### Instructions
1. In the article on the Thomas Russell Middle School recycling program, turn the paragraph beginning "Our recycling bins were not well marked" into a short bulleted list that keeps its main facts.
2. Extend the article on the Thomas Russell Middle School recycling program beyond its final sentence by setting out what the students discovered.

### Selected passage
** Begin **

By Barbara Knitter,
Quest/AVID teacher at Thomas Russell Middle School
Eight years ago, Thomas Russell Middle School started a recycling program. It was a tough beginning because not many people were interested in recycling. Back then, when you looked in a recycling bin or garbage can, they looked identical - both had garbage and recyclables.
Our recycling bins were not well marked, so the following year we applied for a grant through Allied Waste (now Republic Services) to purchase bins for our school. We bought large blue bins with circles in the white lids. We spray painted “Bottles and Cans Only” on the lids and bins. We saw a small improvement in our recycling efforts, but it was still disgusting to clean out the bins. So we began the educational part of our program. My students in Quest and AVID researched why we should recycle and what happens if we don’t and here is what we discovered.

** End **

### Record set
** Begin **

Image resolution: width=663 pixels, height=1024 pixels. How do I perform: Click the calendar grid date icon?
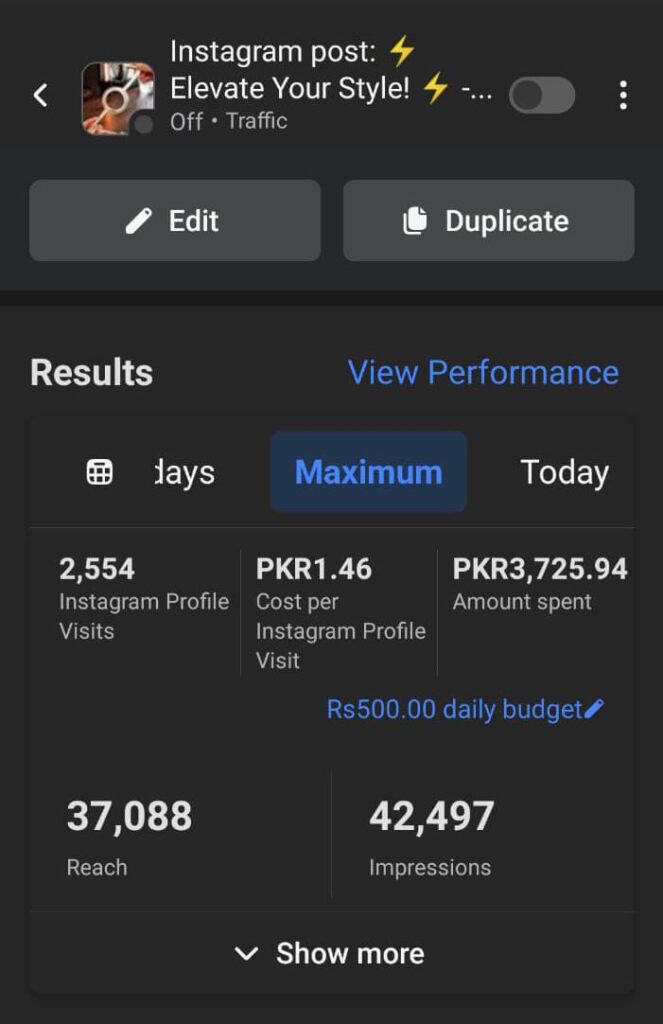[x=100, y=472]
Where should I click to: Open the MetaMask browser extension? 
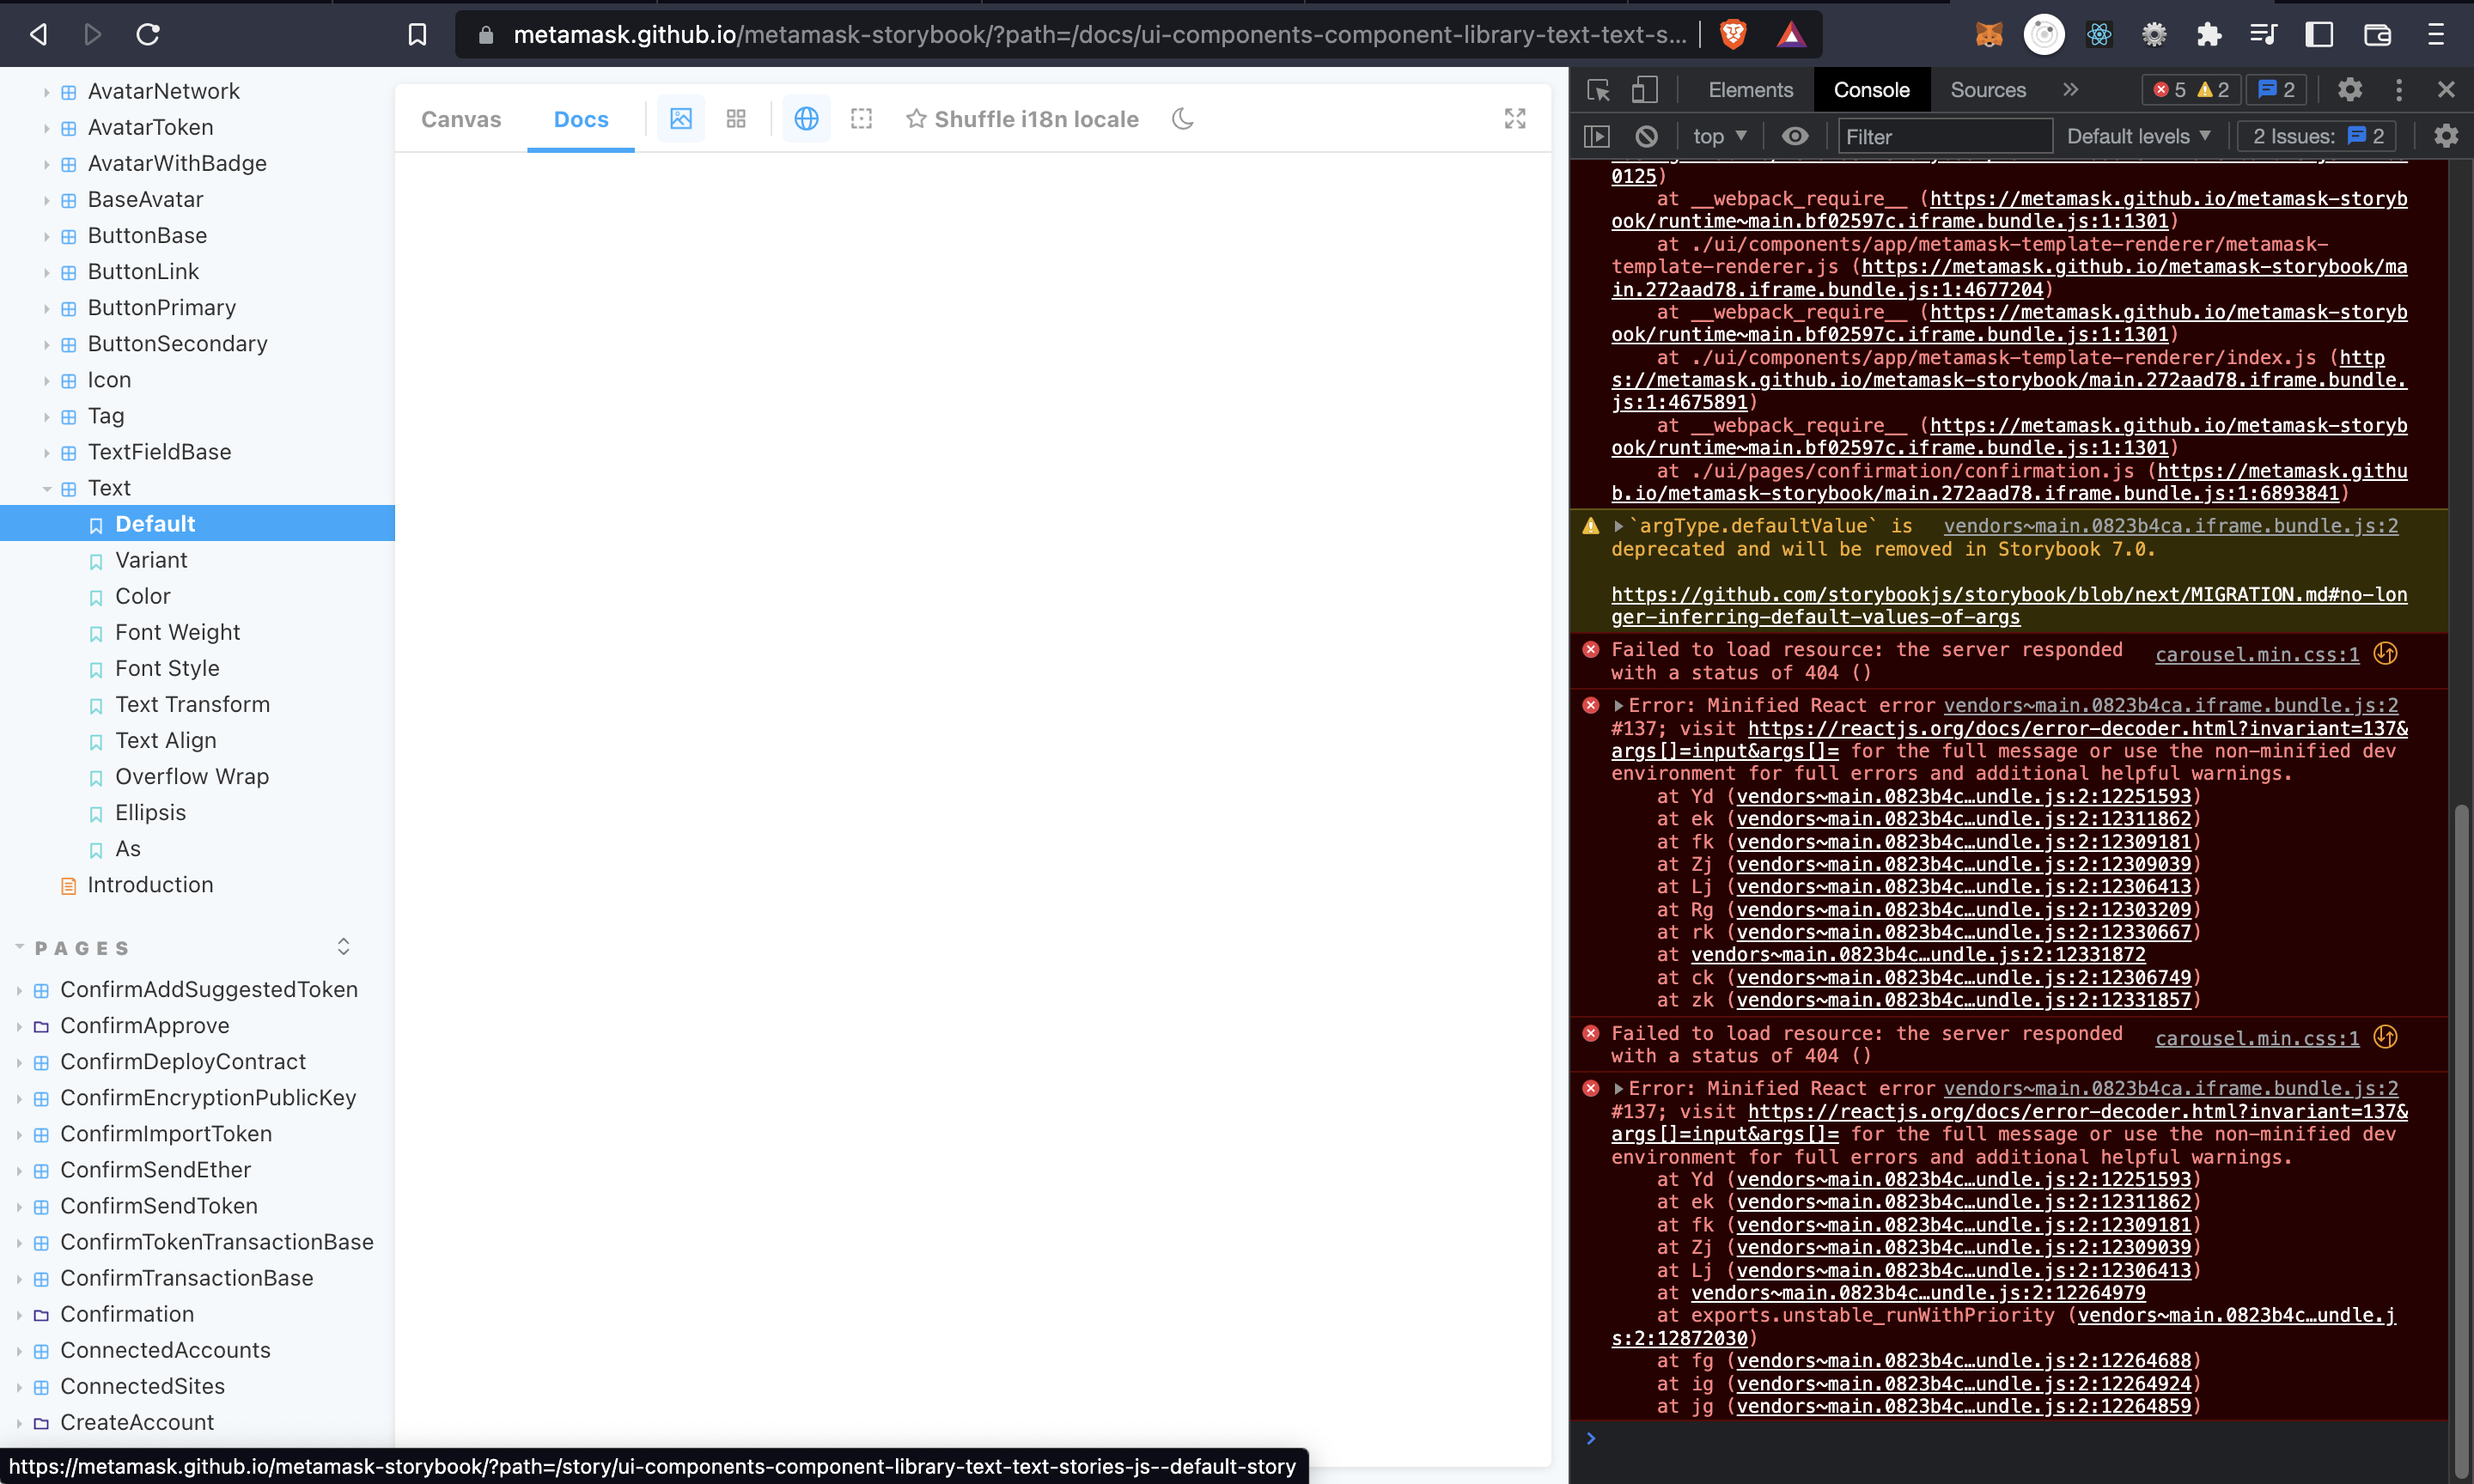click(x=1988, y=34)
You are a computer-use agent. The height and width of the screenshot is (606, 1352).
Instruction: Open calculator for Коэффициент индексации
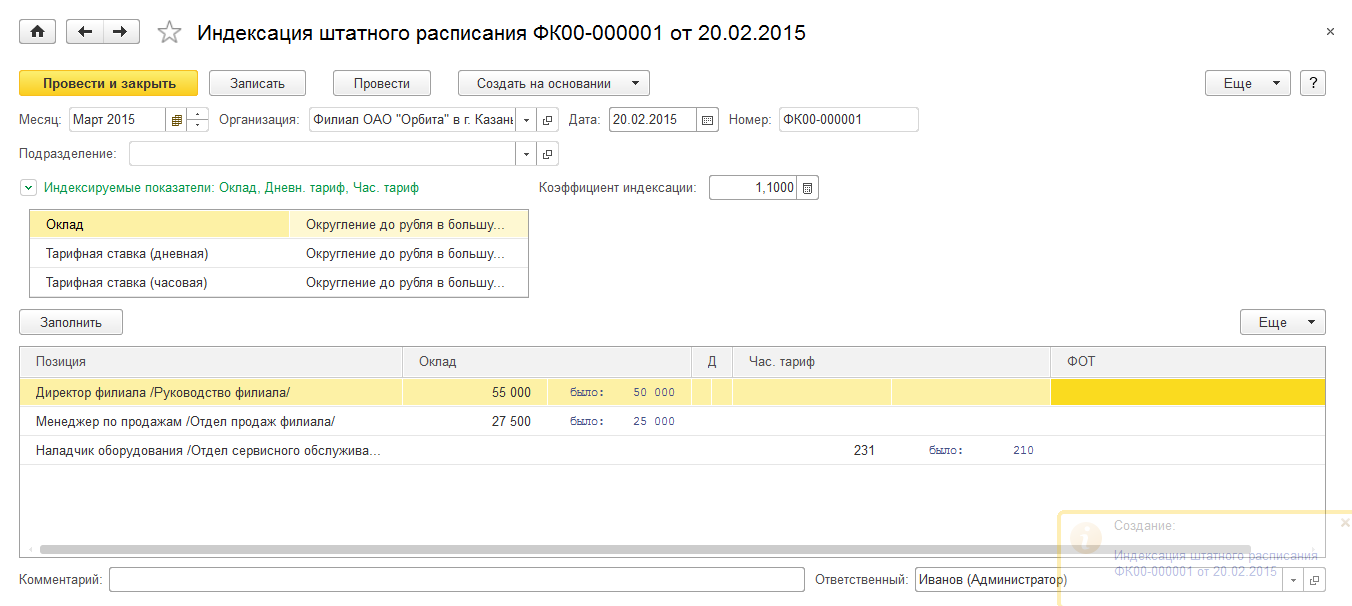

** End **

### Responses
1.
- The recycling bins were poorly marked, so the next year the school applied for a grant through Allied Waste (now Republic Services) to buy new bins.
- It bought large blue bins with circles in their white lids and spray painted "Bottles and Cans Only" on the lids and bins.
- Recycling improved slightly, but cleaning out the bins was still disgusting.
- The school then began the educational part of the program, in which Quest and AVID students researched why people should recycle and what happens if they don't.

2.
If we recycle plastic water bottles, they can be recycled back into bottles again which happens to most of the bottles we recycle on our campus. However, after the third or fourth life as a bottle, the plastic becomes too weak and needs to be shredded. It is then turned into polyester to make backpacks, jackets or other items. It can also be turned into plastic lumber to make benches, picnic tables or of other plastic tools. We found that the same oil used to make plastic bottles is also used to manufacture gasoline for our cars. We learned that aluminum comes from Bauxite and is number 13 on the Periodic Table. Once it goes through the process of becoming aluminum, it never loses its strength and can continuously be recycled back into another aluminum can (It only takes 60 days to do this). Or it can be recycled into parts used to make automobiles or even airplanes.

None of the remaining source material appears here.